November 28, 2005
Mr. Jonathan G. Katz
Secretary
U.S. Securities and Exchange Commission
100 F Street, N.E.
Washington, DC 20549-9303
Re: Bond Mutual Fund Volatility Ratings (File No. SR-NASD-2005-117)
Dear Mr. Katz:
The Investment Company Institute1 is writing to comment on the NASD’s proposed rule change seeking permanent approval of the pilot program permitting bond mutual fund volatility ratings in supplemental fund sales literature.3 The Institute’s long-standing position that the use of volatility ratings in fund sales literature raises serious investment protection concerns has not changed.3 Accordingly, the Institute opposes the permanent approval of NASD Rule 2210(c)(3) and Interpretive Material 2210-5, which are the subject of the pilot program, and recommends instead that the NASD prohibit the use of bond fund volatility ratings altogether.
If, notwithstanding our opposition, the Commission determines to approve the pilot program on a permanent basis, it is important that, at a minimum, all of the critical investor protections of the original pilot program remain intact. In addition, we believe that changes should be made to Rule 2210(c)(3) and IM-2210-5 to further ensure that investors are properly protected. These changes are discussed below.
First, we recommend prohibiting the use of a single symbol, number or letter to describe a volatility rating.4 This prohibition is a critical safeguard for investor protection. As we have previously stated, permitting ratings to be designated by a single symbol, number or letter will increase the likelihood that an individual investor will not evaluate the risk of a bond fund based on his or her investment objectives and risk tolerance, and instead will look to the single symbol, number or letter to make this crucial decision. Allowing their use thus caters to the needs of the rating agencies at the risk of compromising investor protection.
Second, the Release requests comment on whether the timeliness requirements of IM-2210-5(b)(2) should be modified to mirror the requirements of Rule 482 under the Securities Act of 1933, in light of changes to that rule since the adoption of Rule 2210(c)(3) and IM-2210-5. The Institute supports modifying the timeliness requirements in this manner to further ensure that investors are not relying on stale volatility ratings.

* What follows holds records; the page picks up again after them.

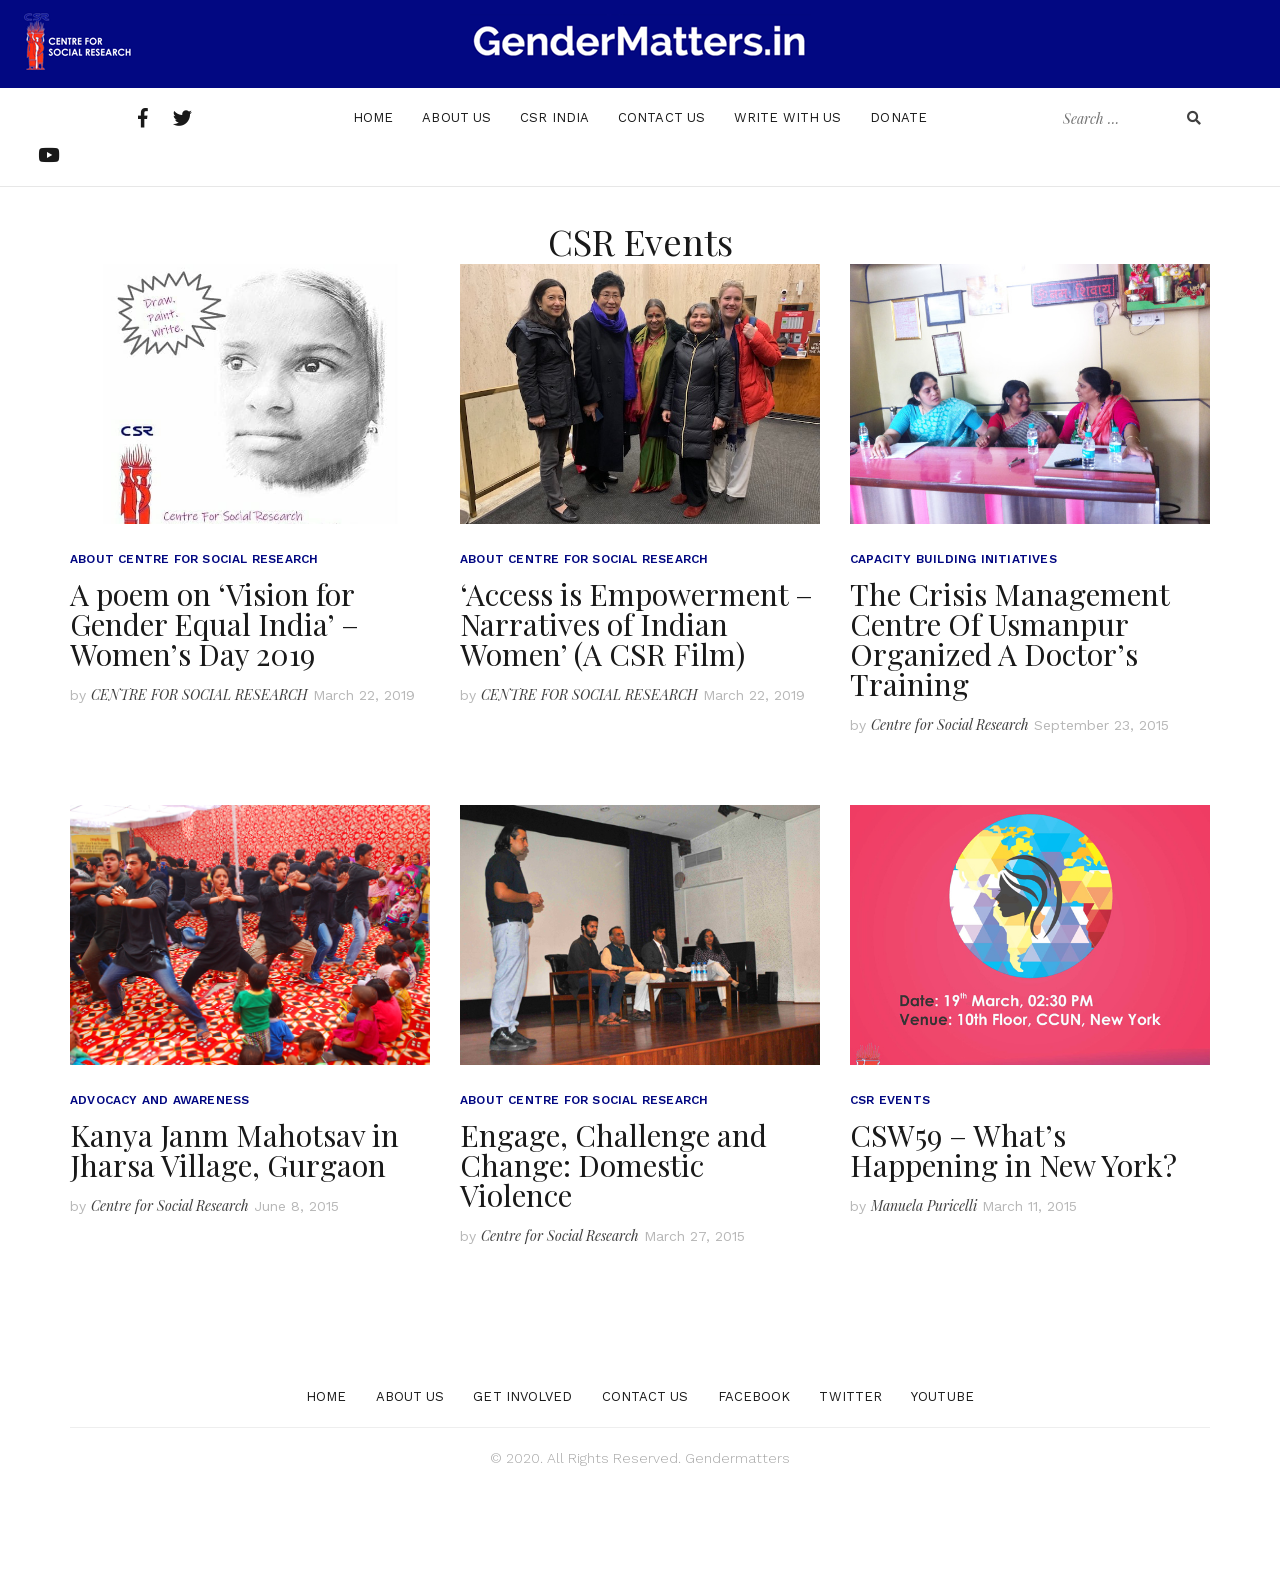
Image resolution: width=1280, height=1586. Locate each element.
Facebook (754, 1494)
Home (373, 215)
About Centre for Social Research (194, 657)
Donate (898, 215)
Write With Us (787, 215)
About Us (456, 215)
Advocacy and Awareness (159, 1198)
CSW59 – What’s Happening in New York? (1013, 1248)
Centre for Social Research (950, 822)
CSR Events (890, 1198)
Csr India (554, 215)
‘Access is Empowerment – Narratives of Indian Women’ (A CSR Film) (636, 722)
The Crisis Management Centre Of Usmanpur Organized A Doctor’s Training (1009, 737)
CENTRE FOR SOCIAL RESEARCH (199, 792)
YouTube (942, 1494)
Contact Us (661, 215)
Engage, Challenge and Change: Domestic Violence (613, 1263)
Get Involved (522, 1494)
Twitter (850, 1494)
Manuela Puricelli (924, 1303)
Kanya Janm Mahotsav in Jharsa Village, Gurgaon (234, 1248)
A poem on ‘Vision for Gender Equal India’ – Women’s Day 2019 (214, 722)
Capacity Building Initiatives (953, 657)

The Institute urges NASD to continue to vigorously enforce regulations concerning the use of bond fund volatility ratings and to carefully monitor the use of these ratings in supplemental sales literature. If you have any questions regarding our comments, please feel free to contact me at 202/326-5824.
Sincerely,
Amy B.R. Lancellotta
Senior Counsel
cc: Meyer Eisenberg, Acting Director
Division of Investment Management
Thomas M. Selman, Senior Vice President
Investment Companies/Corporate Financing
NASD Regulation
ENDNOTES
1 The Investment Company Institute is the national association of the U.S. investment company industry. The Investment Company Institute’s membership includes 8,518 open-end investment companies ("mutual funds"), 663 closed-end investment companies, 148 exchange-traded funds and 5 sponsors of unit investment trusts. Its mutual fund members manage assets of about $8.500 trillion. These assets account for more than 95% of assets of all U.S. mutual funds. Individual owners represented by ICI member firms number 86.7 million, representing 51.0 million households.

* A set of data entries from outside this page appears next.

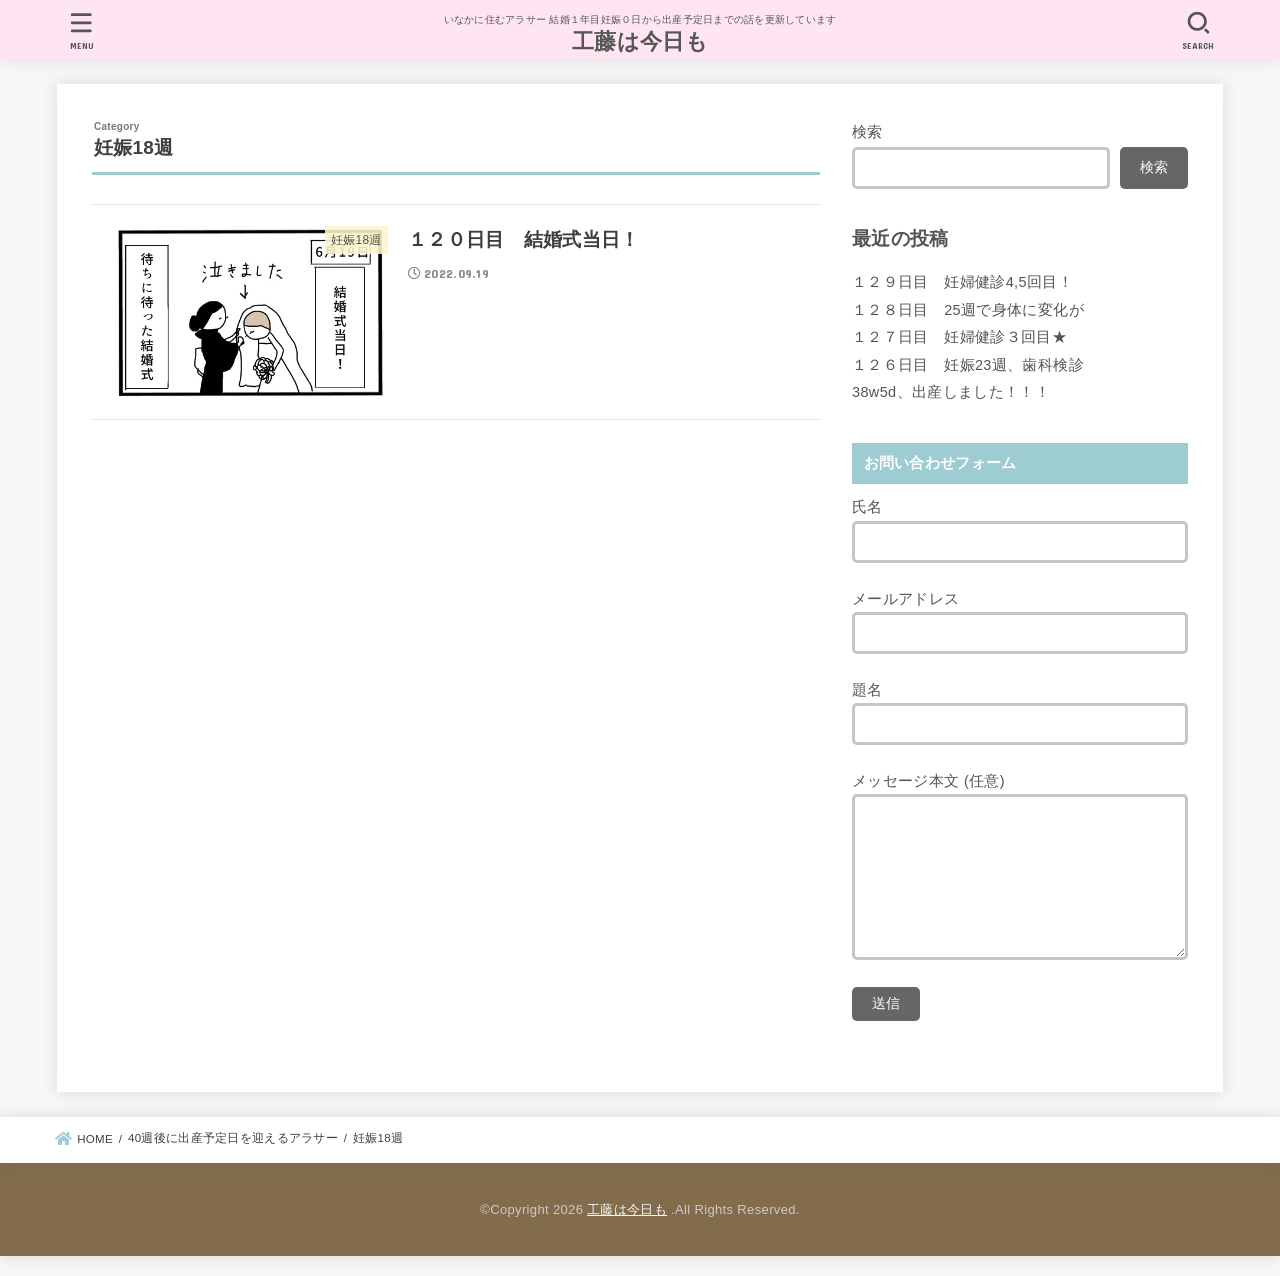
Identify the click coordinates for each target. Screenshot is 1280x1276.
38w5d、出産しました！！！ (951, 392)
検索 (867, 132)
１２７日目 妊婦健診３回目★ (959, 337)
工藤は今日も (640, 41)
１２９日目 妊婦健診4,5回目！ (962, 282)
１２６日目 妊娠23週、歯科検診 (968, 365)
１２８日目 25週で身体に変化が (968, 310)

2 Securities Exchange Act Release No. 52709 (November 1, 2005), 70 FR 67509 (November 7, 2005) (“Release”). The pilot program currently is scheduled to expire on December 29, 2005.
3 The Institute has continually expressed serious reservations about the use of volatility ratings in mutual fund sales literature. See, e.g., Letters from Amy B.R. Lancellotta, Senior Counsel, ICI, to Jonathan G. Katz, Secretary, SEC, dated September 10, 2003 and September 21, 2001; Letter from Craig S. Tyle, General Counsel, ICI, to Jonathan G. Katz, Secretary, SEC, dated November 30, 1998; Letter from Craig S. Tyle, General Counsel, ICI, to Mary L. Schapiro, President, NASD Regulation, Inc., dated October 29, 1997; and Letters from Paul Schott Stevens, Senior Vice President and General Counsel, ICI, to Joan Conley, Office of the Corporate Secretary, NASD Regulation, Inc., dated September 10, 1997 and February 24, 1997.
4 This prohibition was included in the NASD’s original proposal but was subsequently removed in a later amendment to the pilot program.